NEL-14512 - GLOBAL WARNING

NEL-14512


GLOBAL WARNING


10 FEBRUARY- 30 APRIL 2023

EXPLORE OUR


NEL-14512


(1986)


BELGIUM




Born in Etterbeek (Belgium) in 1986, Nel-14512 is a Belgian symbolist-surrealist artist. Centred around sculpture, her body of work is born out of the blending of a figurative style tainted by pop art with the semantic deconstruction of language.

 

The oeuvre of Nel-14512 is recognizable yet alienating, filled with absurd humour while also deadly serious, personally intimate, and simultaneously activist. Though her series of desacralized objects of devotion, she questions notions of identity, sexuality, and existentialism. Her more recent series of self-portraits decomposes artistic concepts of beauty and relativity while playfully revisiting the history of art.

 

In 2023, the artist is launching an activist artistic campaign engaging local and international crowds in global environmental responsibility, her Global Warning project acting as a beacon of accountability between communities and their governance.






NEL-14512


GLOBAL WARNING




For her third exhibition with Kloser Contemporary Art, Nel-14512 returns with a monumental sculpture which captures her core concern as an artist, the emergency of climate change.

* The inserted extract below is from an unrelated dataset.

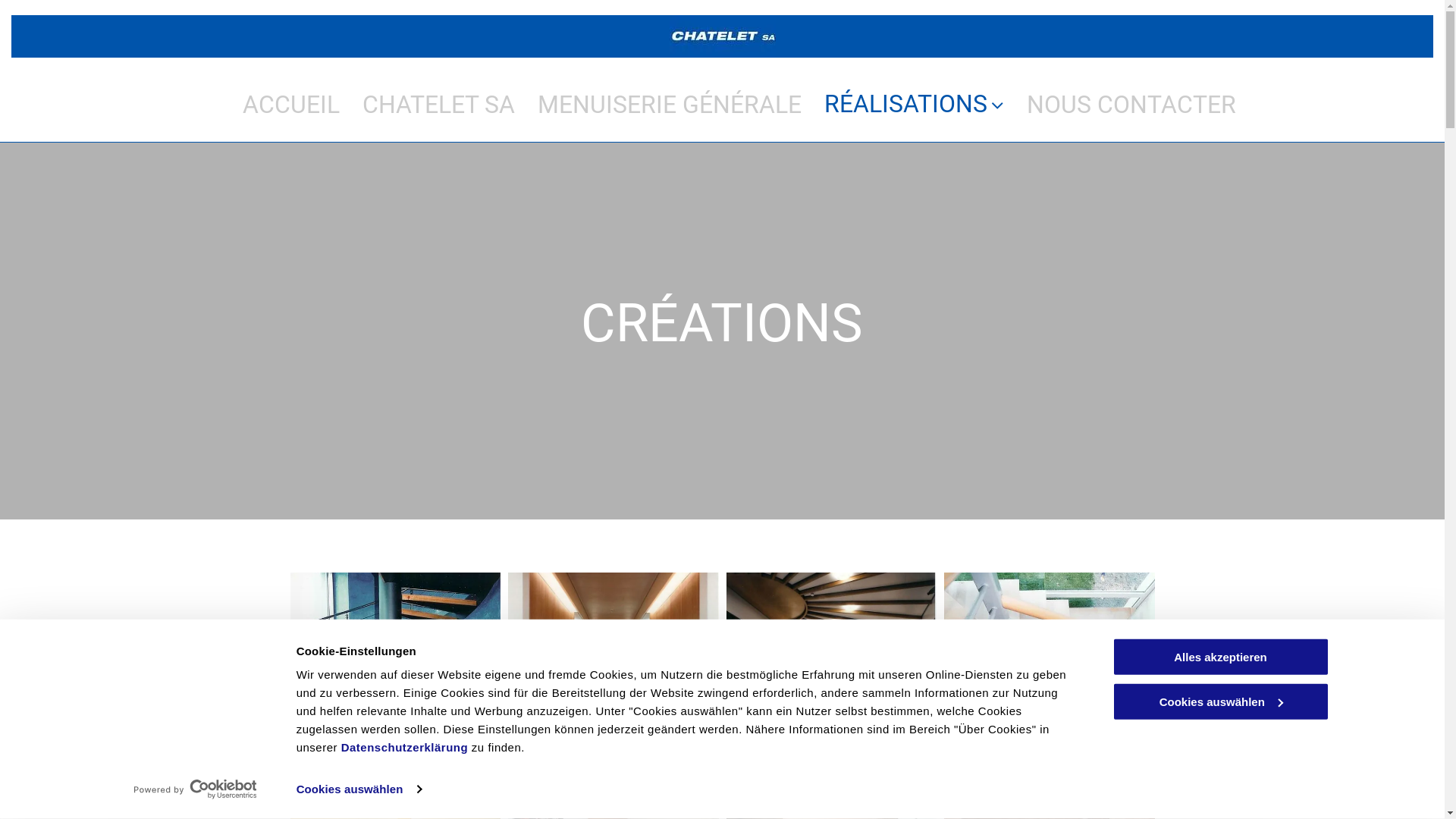
NOUS CONTACTER Element type: text (1131, 105)
Alles akzeptieren Element type: text (1219, 656)
ACCUEIL Element type: text (290, 105)
CHATELET SA Element type: text (438, 105)
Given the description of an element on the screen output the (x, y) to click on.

The artist’s three and half meter pink melting brain shaped in the surreal form of an ice cream is meant to serve as a beacon of accountability in a fast-deteriorating global climate situation; one where decades of thinkers and actors have failed to turn the ship around, she claims. Global Warning (2023) can indeed be used by collectors, corporations, communities, and government to communicate their climate goals, placing their global warming mitigation objectives at the forefront of an artistic debate with all stakeholders. Via a QR code which can be placed at the basis of the melting ice cream, local businesses can engage their communities in thinking about the ever more urgent need to find sustainable solutions to rising global temperatures. As her work clearly states, Nel-14512 is telling us once more that the time to act is yesterday.

 



Available in three different colours, Global Warning was designed in flashy hues to naturally attract people, to bring them closer, so they may take a good look. The work uses media and techniques which the artist has been championing and bettering for several years, and it follows the same pop-surrealist style that made Nel-14512’s work so immediately recognizable. Deeply rooted in a rich history of Belgian surrealism empowered by the absurdities of Magritte and freed by the unexpectedness of Broodthaers, Nel-14512’s multimedia approach to sculpture follows her intimate instincts of feminism, humanism, and environmentalism.


In Do You See Me Now?, her last show with the gallery, the artist presented and ensemble of self-portraits challenging notions of identity and belief by representing artistic concept dealing with time, education, and imagination. This show is different. It circles around a single work: Global Warning. The artists wants the focus on the issue at hand, and not spread over multiple artistic investigations. On top of the three colour editions of the sculpture designed for indoors and outdoors, Nel-14512 will also be presenting and ensemble of studies which allowed her to conceive and contextualize her creation.


To unveil Global Warning, Nel-14512 was invited to participate in the inaugural edition of the Brussels Sculpture Festival SCULPTURA #1, which will open its doors at La Gare Maritime in the Tours & Taxis complex, centre of Brussels. This is the first nomad collaboration between Kloser Contemporary Art and SCULPTURA, and we take this opportunity to thank Åke Verstraelen and his team for the invitation. This event will be the biggest celebration of its kind in Belgium and put together a thought-challenging ensemble of international artists, among which Arne Quinze and Koen Van Mechelen.


This first appearance of Global Warning is very much to the point for the artist's intent, who imagined it for the public space. Urban art plays a democratic role of public empowerment, any observer being free to stop for a second and take interest, share, debate, and eventually act. Every small action will be necessary if we are to turn around about two centuries of carbonized industrial mindset. It is a daunting task. One that we must approach as a journey, together. There will be obstacles along the way, but the objective is clear. The preservation of welfare and peace, the confirmation of our place on earth.



 

Nel-14512, SCULPTURA and Kloser Contemporary Art all hope this pink beacon will help communities engage with each other, that it may travel to the next COP, find a place in our parliaments, or appear in a forest near you. The time was now.